__WRITTEN INSTRUCTION 1__: In the blog post about René Girard, what has Girard been called?
__WRITTEN INSTRUCTION 2__: Quote the blog post about René Girard between "Rene Girard has" and "even online influencing.", inclusive.
__WRITTEN INSTRUCTION 3__: Write the next part of the blog post about René Girard, starting after its final sentence.

[Begin SUPPLIED PASSAGE]

(Roughly) Daily

Posts Tagged ‘Peter Thiel

“Everywhere and always, when human beings either cannot or dare not take their anger out on the thing that has caused it, they unconsciously search for substitutes, and more often than not they find them.”*…

Two protestors holding large colorful signs at a rally. One sign reads 'DEPORT ALL ILLEGALS!' and the other says 'BUILD THE WALL, NICE AND TALL!' Both individuals are surrounded by American flags and other demonstrators.

Rene Girard has been called the “Darwin of the Human Sciences.” A historian, literary critic, and philosopher of social science, he made contributions to literary criticism, critical theory, anthropology, theology, mythology, sociology, economics, cultural studies, and philosophy– most prominently, his psychology of desire: mimetic theory. But relatedly, he also developed a powerful interpretation of human culture and its use of what he called the “scapegoat mechanism.”

His thought has impacted scholarship, and also more worldly endeavors like marketing and sales, even online influencing.

But perhaps most saliently in our moment, it has informed and animated the thought and efforts of the techno-right. Here, a fascinating “intellectual history”– and critique– of the appropriation of Girard by Peter Thiel, J. D. Vance, and their fellow travelers…

This past summer, I was surprised to encounter a face I knew in two most unexpected places. The first was in a photo montage accompanying an article written by Josh Kovensky of Talking Points Memo in the wake of J.D. Vance becoming the Vice Presidential nominee, entitled “A Journey Through the Authoritarian Right.” Arranged in the collage among images of a ripped man with lasers shooting from his eyes, of anti-democracy blogger Curtis Yarvin, and of Peter Thiel rubbing Benjamins between his thumb and forefinger, was my former professor and friend from Stanford University, René Girard. I was in France at the time; mere hours after reading Kovensky’s piece, I saw through the window of a taxi René’s face again—this time in the form of a larger-than-life decal on a light rail car in Avignon, where as it happens he is one of a dozen local heroes permanently celebrated on the new transit system. What do the medieval, culturally-rich, Provençal city of Avignon and the American authoritarian right have in common? Both claim a bond with this influential philosopher and member of L’Académie Française, who died in 2015. Only one of the claims is legitimate. The misappropriation of Girard’s ideas by the American right is not just a matter of academic concern; it has significant implications for our political discourse and society.

[End SUPPLIED PASSAGE]
[Begin DATASET EXTRACT]

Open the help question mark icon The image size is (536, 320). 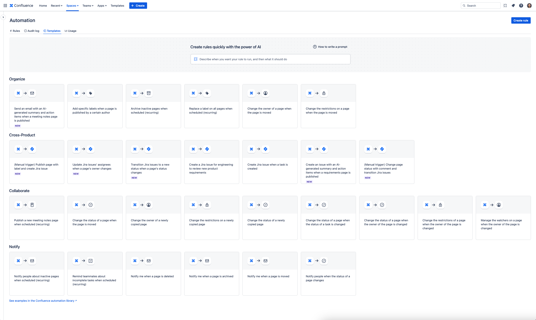pos(521,6)
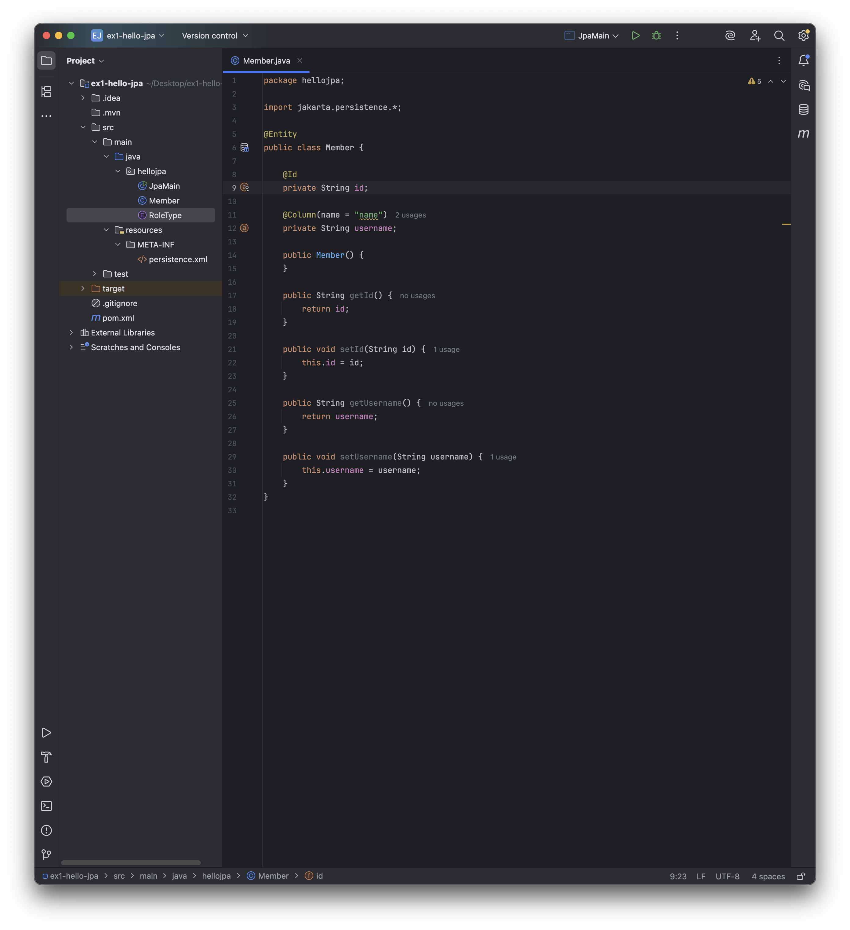Open the Maven tool window

pos(803,134)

[End DATASET EXTRACT]

__RESULT 1__: He has been called the "Darwin of the Human Sciences."

__RESULT 2__:
Rene Girard has been called the “Darwin of the Human Sciences.” A historian, literary critic, and philosopher of social science, he made contributions to literary criticism, critical theory, anthropology, theology, mythology, sociology, economics, cultural studies, and philosophy– most prominently, his psychology of desire: mimetic theory. But relatedly, he also developed a powerful interpretation of human culture and its use of what he called the “scapegoat mechanism.”

His thought has impacted scholarship, and also more worldly endeavors like marketing and sales, even online influencing.

__RESULT 3__:
As it turns out, I know exactly where this illegitimate claim to Girard’s legacy started. For several years in the 1990s, I was part of a small reading group that met bi-weekly on the Stanford campus in a trailer left over from the 1989 Loma Prieta earthquake. The group—a kaleidoscope of visiting scholars, a few former students [the author had been a Stegner Fellow at Stanford] and some of Girard’s campus friends—was led by Girard himself, and though he was already an influential thinker at the time, and though his theories and ideas pervaded our discussions and were the reason we gathered, one member of that intimate group of ten or so has gone on to eclipse Girard in terms of visibility and political influence: Peter Thiel.

That Thiel participated in this study group has been noted in a small subset of the countless articles that reference his connection to Girard. Journalists, podcasters, and young entrepreneurs alike have hoped to find in Thiel’s acknowledged devotion to Girard’s work a master key that, properly handled, could unlock the mystery of Thiel and explain everything from his success as a venture capitalist to his 2016 endorsement of Donald Trump. That some wannabe billionaires have ordered Violence and the Sacred or Deceit, Desire and the Novel from Amazon and scanned its chapters in search of an “open sesame” to affluence is as surreal a proposition as it is doubtless something that actually occurs—the aspiring mogul’s equivalent of clicking on one of those “one weird trick” links that promise a hack to making money and improving your health.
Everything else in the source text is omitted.